* TASK
Can you carry on the walkthrough of subset selection on the olympic decathlon scores, picking up right after its last sentence?

* EXCERPTED TEXT
--- Begin ---

Load data, convert to a data frame, check it out. We see that we have the 10 different events and then a score feature

data("olympic")
oly <- data.frame(olympic)
glimpse(oly)
## Rows: 33
## Columns: 11
## $ tab.100  <dbl> 11.25, 10.87, 11.18, 10.62, 11.02, 10.83, 11.18, 11.05, 11...
## $ tab.long <dbl> 7.43, 7.45, 7.44, 7.38, 7.43, 7.72, 7.05, 6.95, 7.12, 7.28...
## $ tab.poid <dbl> 15.48, 14.97, 14.20, 15.02, 12.92, 13.58, 14.12, 15.34, 14...
## $ tab.haut <dbl> 2.27, 1.97, 1.97, 2.03, 1.97, 2.12, 2.06, 2.00, 2.03, 1.97...
## $ tab.400  <dbl> 48.90, 47.71, 48.29, 49.06, 47.44, 48.34, 49.34, 48.21, 49...
## $ tab.110  <dbl> 15.13, 14.46, 14.81, 14.72, 14.40, 14.18, 14.39, 14.36, 14...
## $ tab.disq <dbl> 49.28, 44.36, 43.66, 44.80, 41.20, 43.06, 41.68, 41.32, 42...
## $ tab.perc <dbl> 4.7, 5.1, 5.2, 4.9, 5.2, 4.9, 5.7, 4.8, 4.9, 5.2, 4.8, 4.7...
## $ tab.jave <dbl> 61.32, 61.76, 64.16, 64.04, 57.46, 52.18, 61.60, 63.00, 66...
## $ tab.1500 <dbl> 268.95, 273.02, 263.20, 285.11, 256.64, 274.07, 291.20, 26...
## $ score    <dbl> 8488, 8399, 8328, 8306, 8286, 8272, 8216, 8189, 8180, 8167...

12.1.1 Subset selection

One method of reducing the number of features involves fitting models and then adding/removing features based on if they improve fit. You could fit all possible model combinations, but this will rapidly explode into fitting thousands or more models. Other simpler methods involved adding (forwards stepwise selection) or removing features (backwards stepwise selection) based on if they improve fit. These forward and backward methods which are conceptually similar. Thinking about forward, we’d start by fitting the following model. lm(score ~ tab.100, data = oly) Then we’d add another feature. If it improves the R2 (or some other model fit measure of choice) then we’d keep that extra feature. Say this model. lm(score ~ tab.100 + tab.long, data = oly) Great, we can say that helped, so let’s add another feature. lm(score ~ tab.100 + tab.long + tab.poid, data = oly) Let’s say that tab.poid didn’t help, then we remove it and replace with something else. lm(score ~ tab.100 + tab.long + tab.haut, data = oly)

--- End ---

* DATA BLOCK
--- Begin ---

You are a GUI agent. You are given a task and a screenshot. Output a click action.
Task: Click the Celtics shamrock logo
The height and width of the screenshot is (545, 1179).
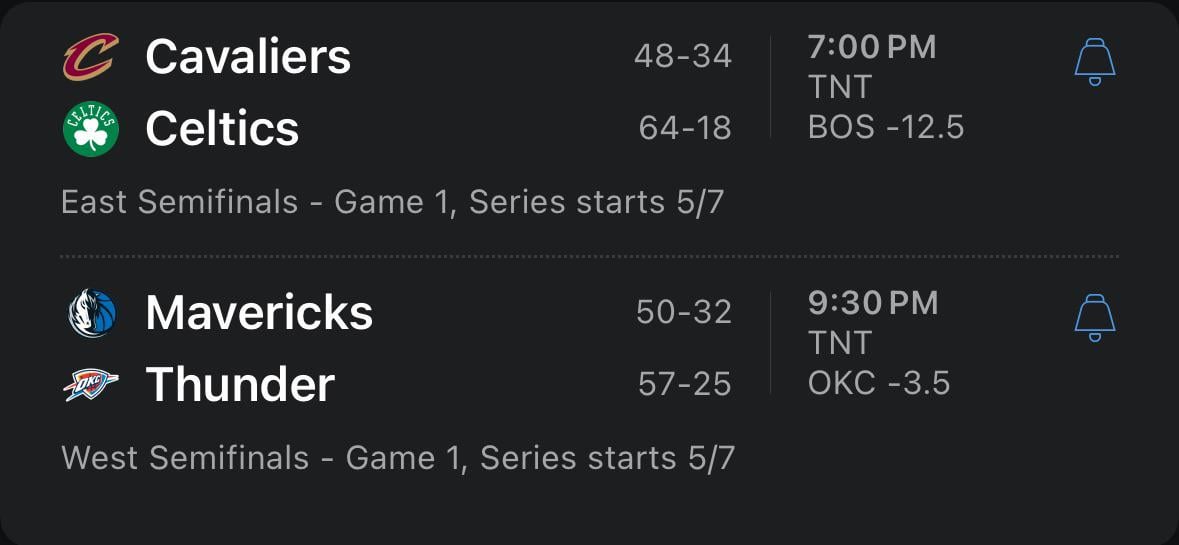point(90,129)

--- End ---

* REPLY TO THE EXERCISE
While this in theory is less computationally intensive as just fitting all possible models, it’s also clunky and doesn’t guarantee that you wound up with the best model. This is because as we’ve seen in earlier chapters the relative importance of one feature can depend on the inclusion of another. Thus, the order in which features are added and removed will influence what model you wind up with. You might have found a different best model if you started down a different “path” by fitting a different feature first. Finally, there is debate out there if repeatedly fitting different combinations isn’t what’s called multiple hypothesis testing. The problem that arises when you fit models in such a non-specific way repeatedly to the same dataset is that you can stumble upon significant p-values (indeed, using a p = 0.05 threshold we’d expect to see something significantly non zero 5% of the time even when it’s not a true effect).

Point being, although it is a method that’s out there, it for sure has its own set of issues that you should be aware of!

12.1.2 Penalizing models for having too many features

12.1.2.1 Adjusted \(R^2\)

Another way to ensure you don’t have too many features in your model is to fit say some subset of models, but then use a fit metric that adds a penalty for each extra parameter.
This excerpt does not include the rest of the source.